本发明主要涉及微生物的一种助植物生长菌剂及其制备方法。属微生物菌剂的制备技术。一种助植物生长的菌剂，其主要特点在于由酵母融合菌、胶质芽孢杆菌、巨大芽孢杆菌、圆褐固氮菌、康氏木霉菌和液体培养基组成，其菌群的重量百分比为酵母融合菌为25～40％、胶质芽孢杆菌为15～30％、巨大芽孢杆菌15～30％，圆褐固氮菌为15～30％、康氏木霉菌为15～30％，所述的酵母融合菌的保藏号为CGMCC 2461。本发明的优点是发明人经过试验，在灰钙土或盐碱土盆栽生长期观察中，施用了本发明的菌剂试验组与对照组不论出苗时间、出苗率、三叶期、苗高均有显著提高。在灰钙土或盐碱土盆栽根系观察中，试验组与对照组不论根系长度、根系数、体积、鲜重均有显著差异。

权利要求书

1：一种助植物生长的菌剂，其特征在于由酵母融合菌、胶质芽孢杆菌、巨大芽孢杆菌、圆褐固氮菌、康氏木霉菌和液体培养基组成，其菌群的重量百分比为酵母融合菌为 25 ～ 40％、胶质芽孢杆菌为 15 ～ 30％、巨大芽孢杆菌 15 ～ 30％，圆褐固氮菌为 15 ～ 30％、康氏木霉菌为 15 ～ 30％，所述的酵母融合菌的保藏号为 CGMCC 2461。

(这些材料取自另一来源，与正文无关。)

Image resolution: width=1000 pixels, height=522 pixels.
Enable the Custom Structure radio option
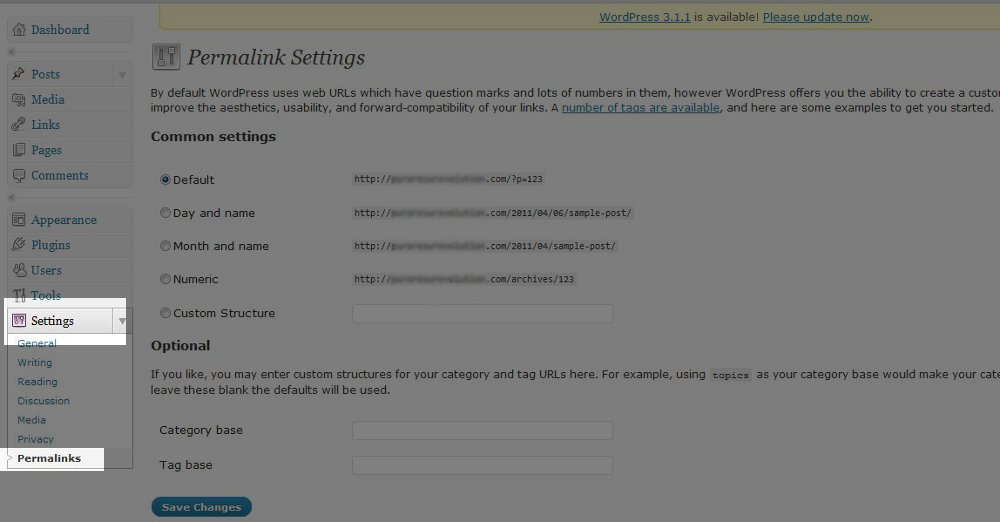(x=165, y=313)
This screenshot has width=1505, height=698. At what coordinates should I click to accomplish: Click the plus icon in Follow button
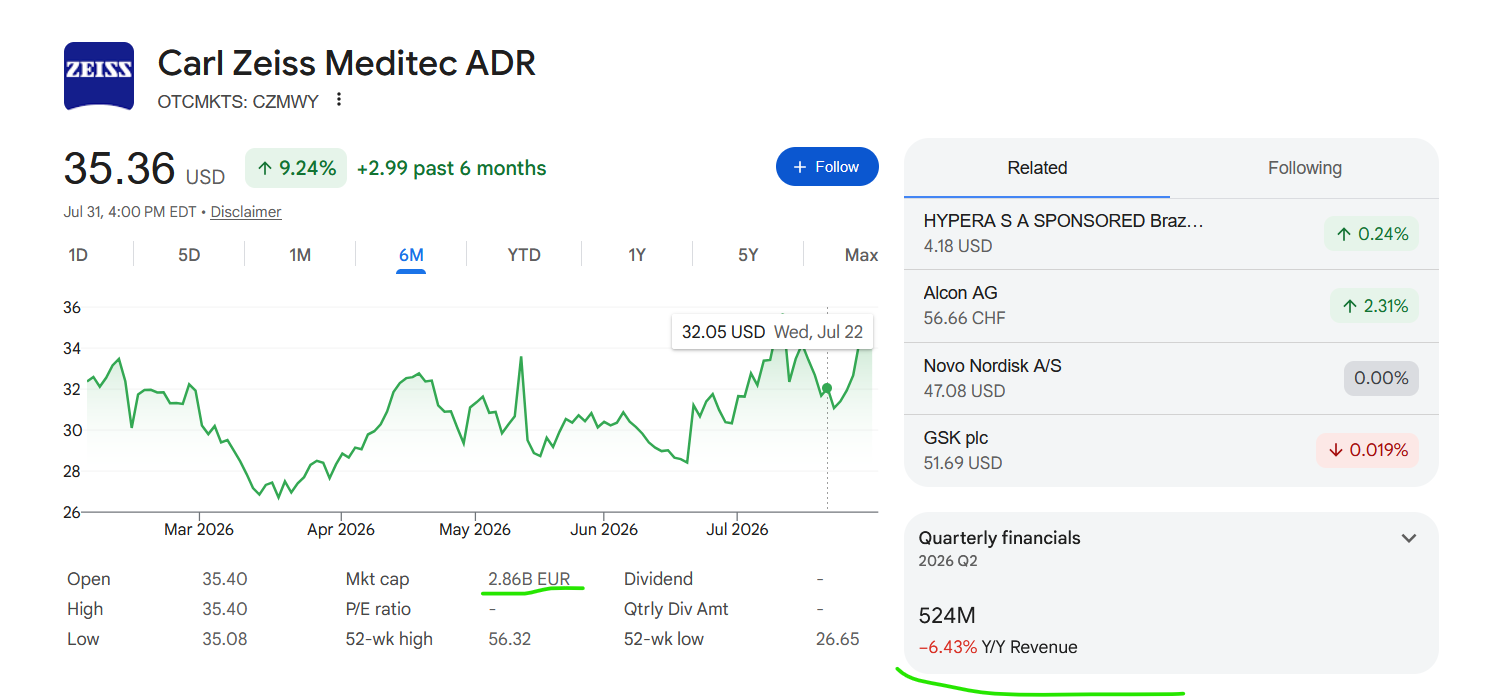pyautogui.click(x=799, y=167)
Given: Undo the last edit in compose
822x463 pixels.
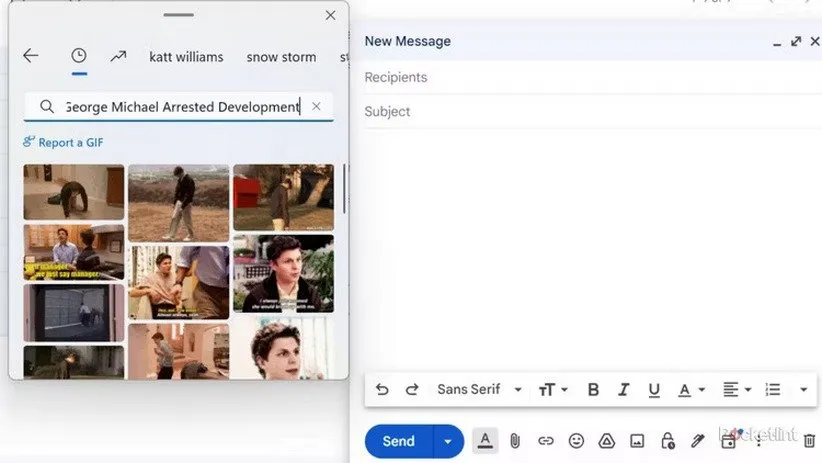Looking at the screenshot, I should pyautogui.click(x=382, y=390).
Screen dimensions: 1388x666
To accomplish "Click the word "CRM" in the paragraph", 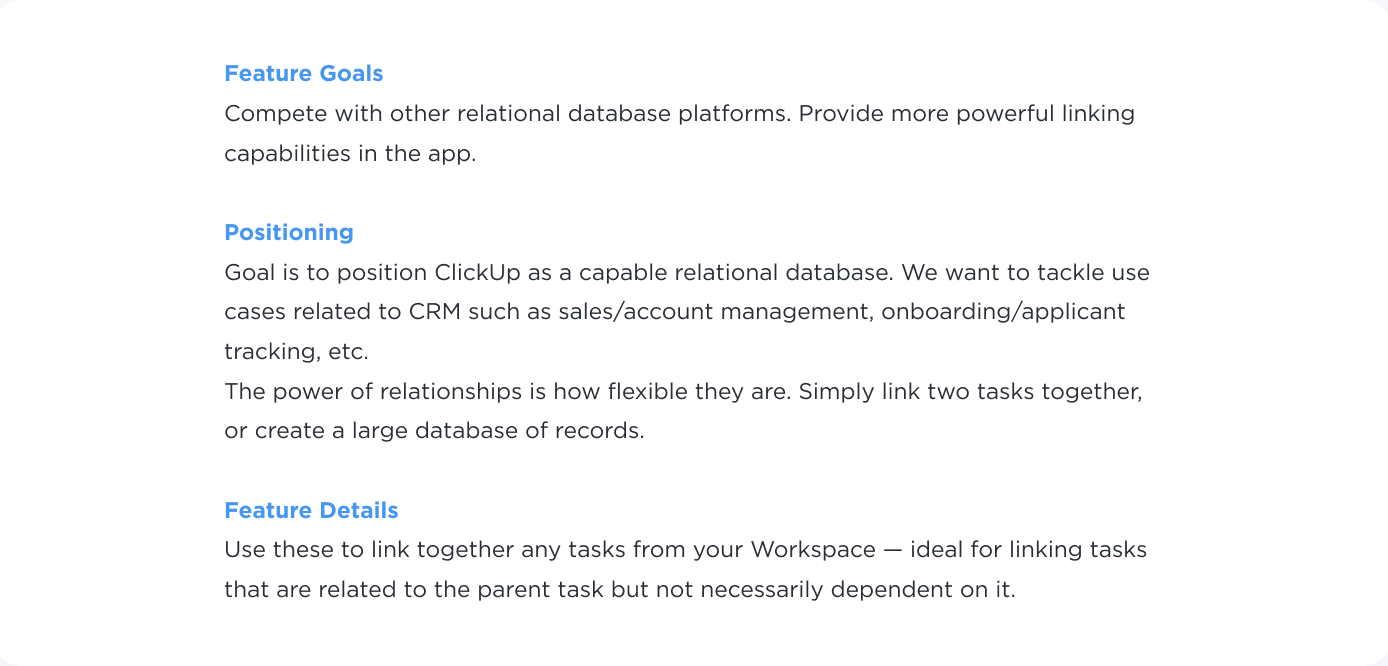I will click(x=435, y=312).
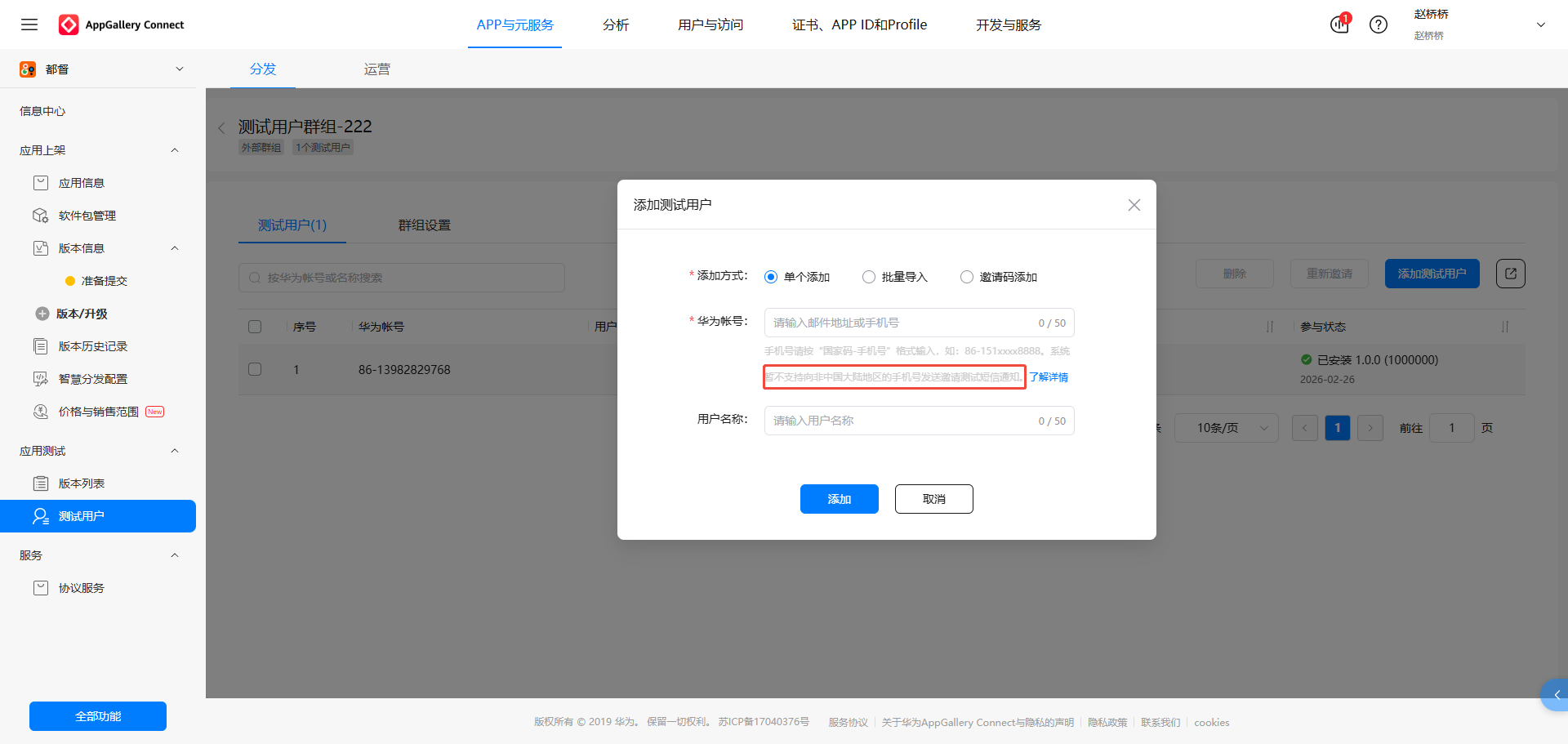1568x744 pixels.
Task: Open the hamburger menu icon
Action: pos(29,25)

2：如权利要求 1 所述的助植物生长的菌剂，其特征在于所述的液体培养基包括有在 1 升新鲜豆腐废水或粉丝废水或玉米淀粉废水或洋芋淀粉废水中加入硫酸铵 1-2g，磷酸 0.5-1ml，用 1％的石灰水调 pH 5.5-6.5。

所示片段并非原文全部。